Without including any pictures, write out all the records word for word.

Records supplied =
◇ ◇ ◇ ◇ ◇ ◇ ◇

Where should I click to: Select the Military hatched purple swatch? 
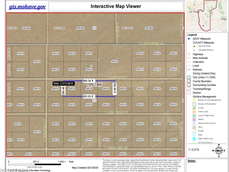coord(194,120)

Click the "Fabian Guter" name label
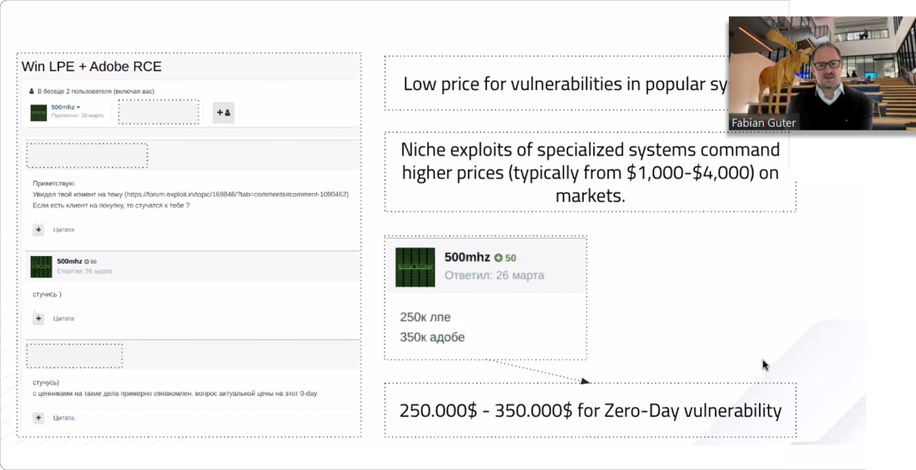coord(764,123)
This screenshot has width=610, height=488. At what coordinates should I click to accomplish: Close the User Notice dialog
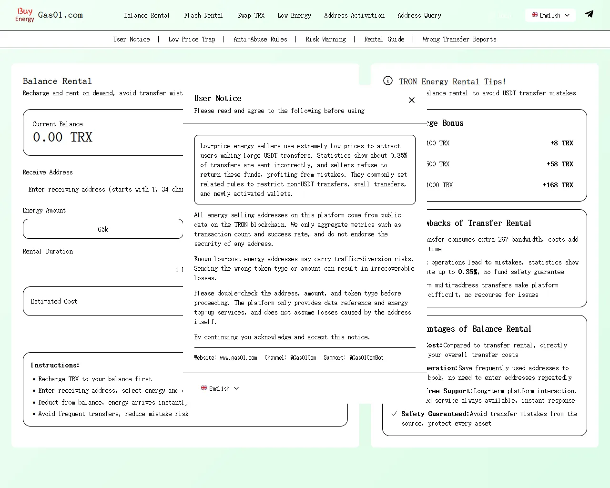tap(412, 100)
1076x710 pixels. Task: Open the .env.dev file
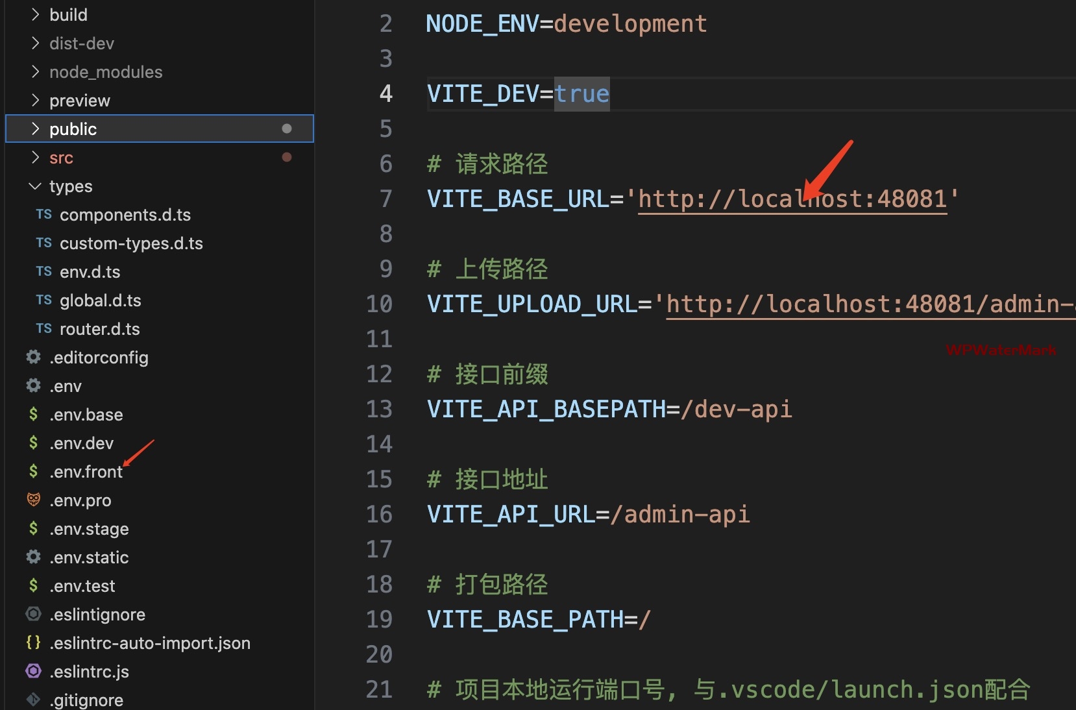pos(81,443)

◇ ◇ ◇ ◇ ◇ ◇ ◇

Answer section =
Where should I click to: Select the Military hatched purple swatch? 
coord(194,120)

Click the "Fabian Guter" name label
coord(764,123)
This screenshot has width=610, height=488. At what coordinates should I click to accomplish: Close the User Notice dialog
tap(412, 100)
1076x710 pixels. Task: Open the .env.dev file
pos(81,443)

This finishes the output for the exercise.